--- START OF Extract provided ---

Yes, there is a chance that $inFiles will contain only a single item and not an array at all.

But the nice thing is that foreach won't mind one bit!

You can do something like this and it just works:

foreach ($string in "a literal single string") {
    Write-Host $string
}

But Get-Item (and Get-ChildItem for that matter) accept pipeline input, so they accept multiple items.

That means you could do this:

$inFiles = Get-Content -Path "C:\Users\sw_admin\FoundLinks.csv" | Get-Item

foreach ($inFile in $inFiles) {
    Write-Host("Processing: " + $inFile)
    New-Object PSObject -Prop @{ 
        FullName = $inFile.FullName
        ModifyTime = $inFile.LastWriteTime
    }
} 

But even more than that, there is a pipeline-aware cmdlet for processing items, called ForEach-Object, to which you pass a [ScriptBlock], in which $_ represents the current item, so we could do it like this:

Get-Content -Path "C:\Users\sw_admin\FoundLinks.csv" | 
    Get-Item |
    ForEach-Object -Process {
        Write-Host("Processing: " + $_)
        New-Object PSObject -Prop @{ 
            FullName = $_.FullName
            ModifyTime = $_.LastWriteTime
        }
    }

All in one pipeline!

But further, you're creating a new object with the 2 properties you want.

PowerShell has a nifty cmdlet called Select-Object which takes an input object and returns a new object containing only the properties you want; this would make for a cleaner syntax:

Get-Content -Path "C:\Users\sw_admin\FoundLinks.csv" | 
    Get-Item |
    Select-Object -Property FullName,LastWriteTime

This is the power of the the pipeline passing real objects from one command to another.

--- END OF Extract provided ---
--- START OF Raw records ---

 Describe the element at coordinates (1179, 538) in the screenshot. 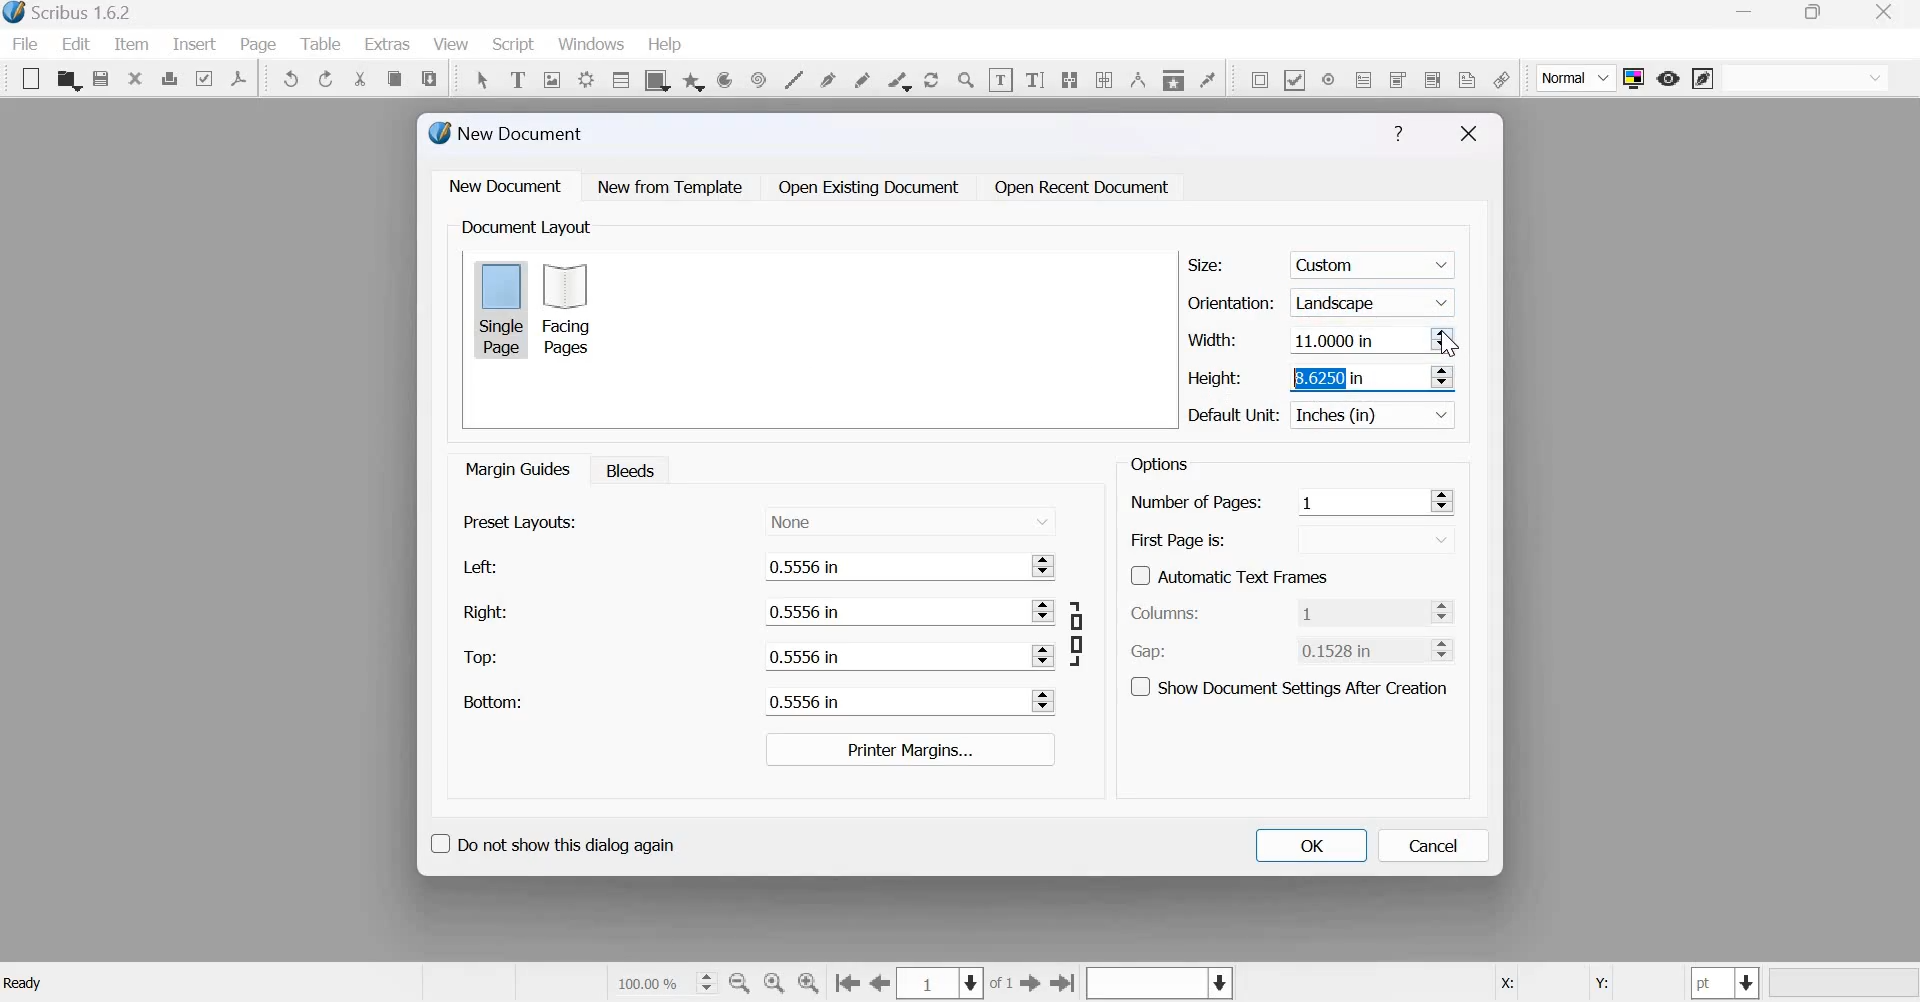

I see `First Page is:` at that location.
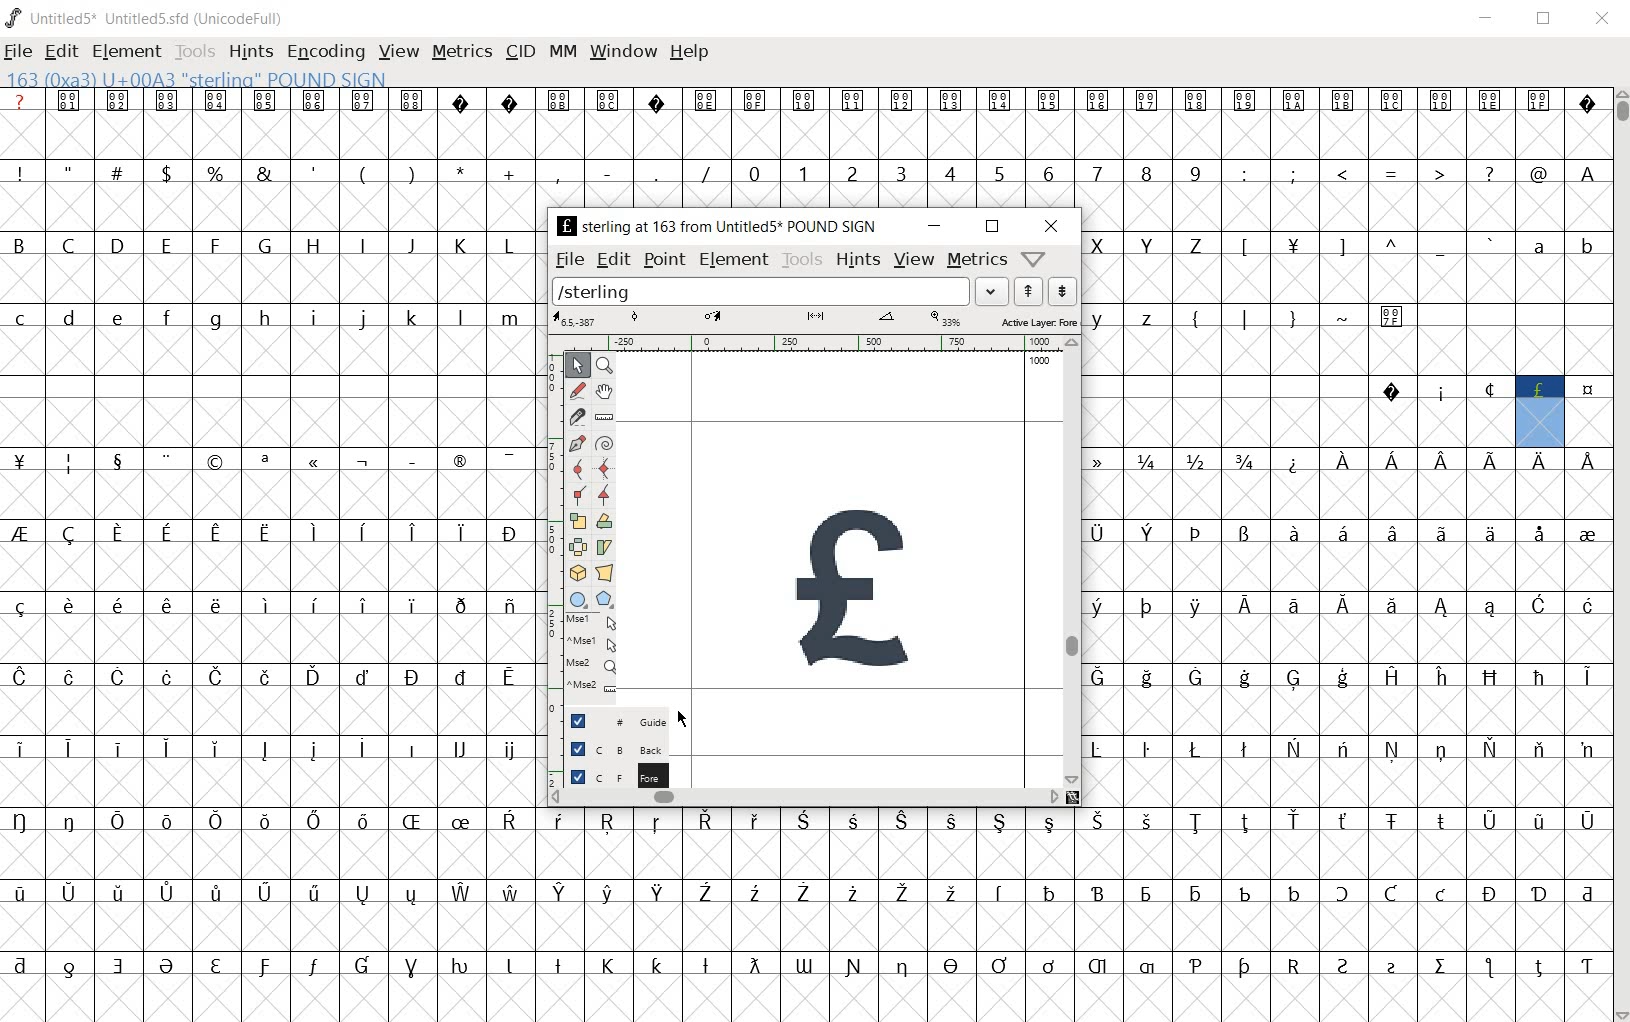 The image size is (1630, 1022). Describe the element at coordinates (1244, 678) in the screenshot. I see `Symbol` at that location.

--- END OF Raw records ---
--- START OF Raw records ---

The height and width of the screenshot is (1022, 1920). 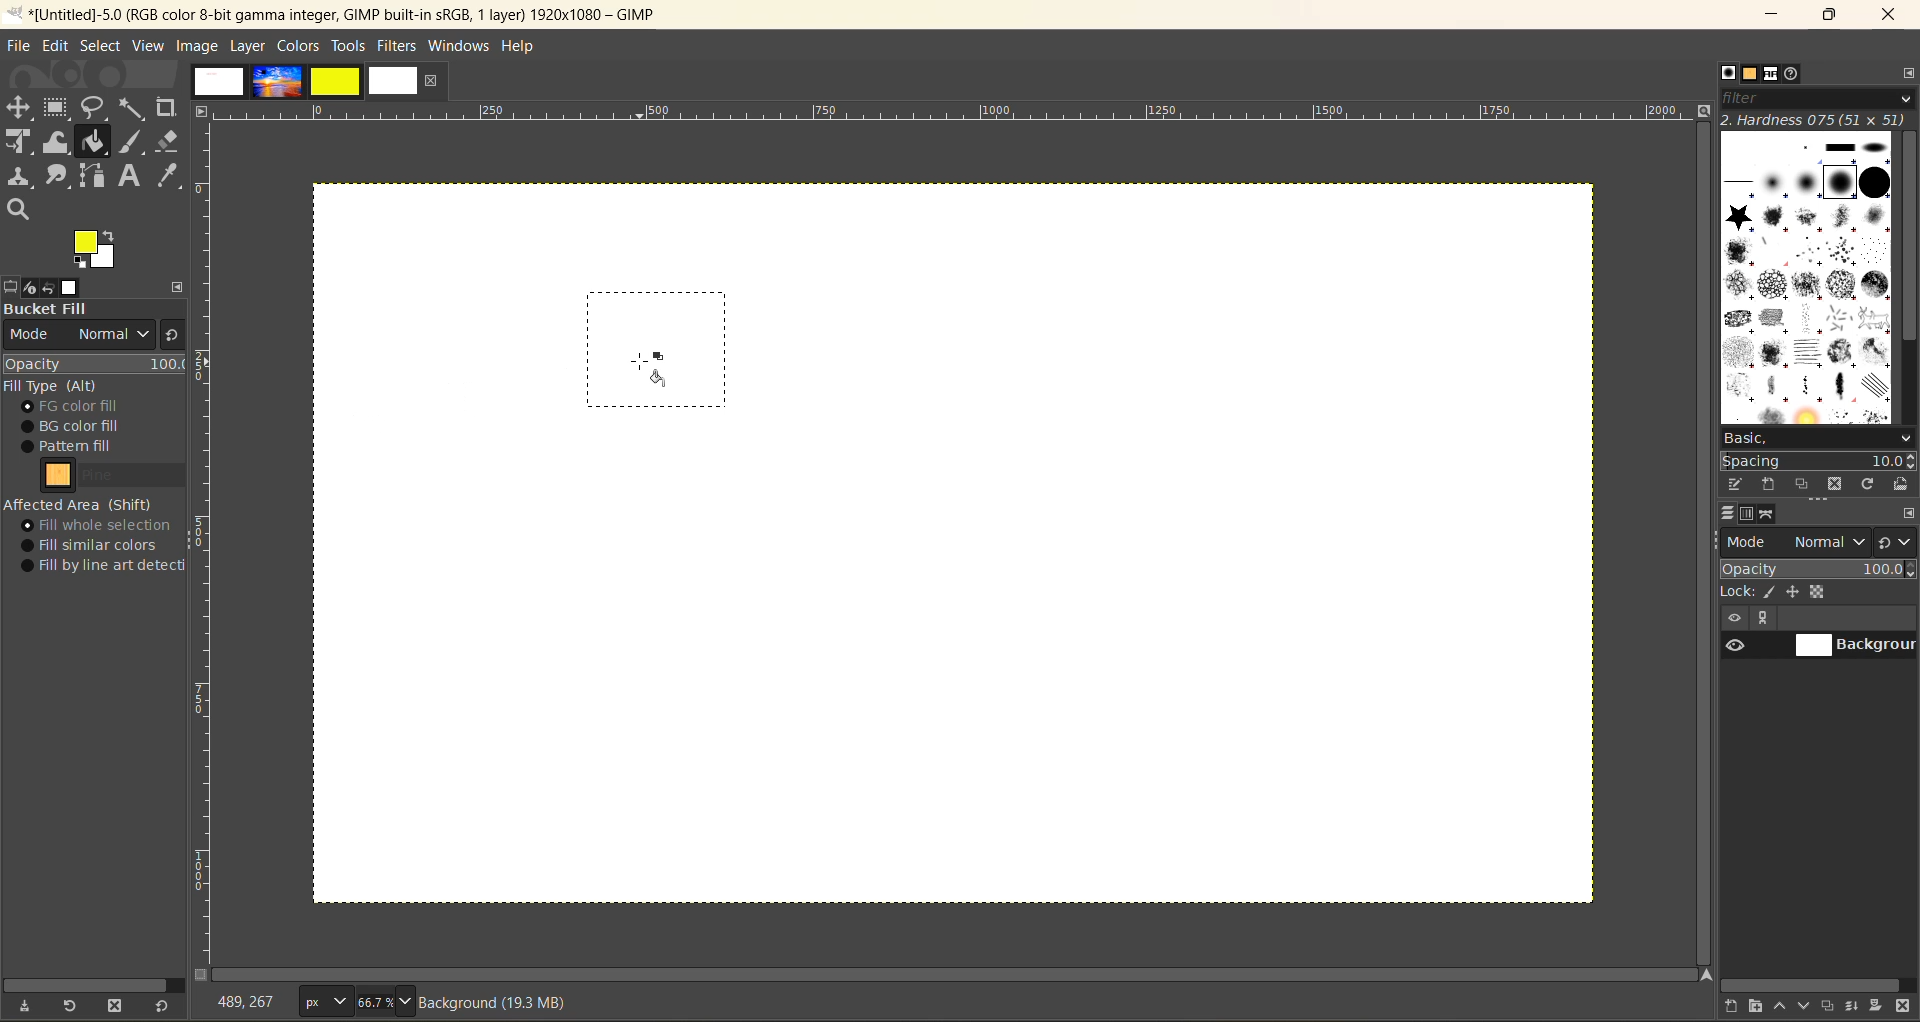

--- END OF Raw records ---

### To be done
[1] Transcribe the passage from the PowerShell excerpt from "PowerShell has a" to "command to another.".
[2] Answer these questions using the PowerShell excerpt:
(a) What does $_ represent in the script block passed to ForEach-Object?
(b) Which cmdlet takes an input object and returns a new object containing only the properties you want?
(c) Besides Get-Item, which cmdlet is said to accept pipeline input?

### Outputs in order
[1]
PowerShell has a nifty cmdlet called Select-Object which takes an input object and returns a new object containing only the properties you want; this would make for a cleaner syntax:

Get-Content -Path "C:\Users\sw_admin\FoundLinks.csv" | 
    Get-Item |
    Select-Object -Property FullName,LastWriteTime

This is the power of the the pipeline passing real objects from one command to another.

[2]
(a) The current item.
(b) Select-Object.
(c) Get-ChildItem.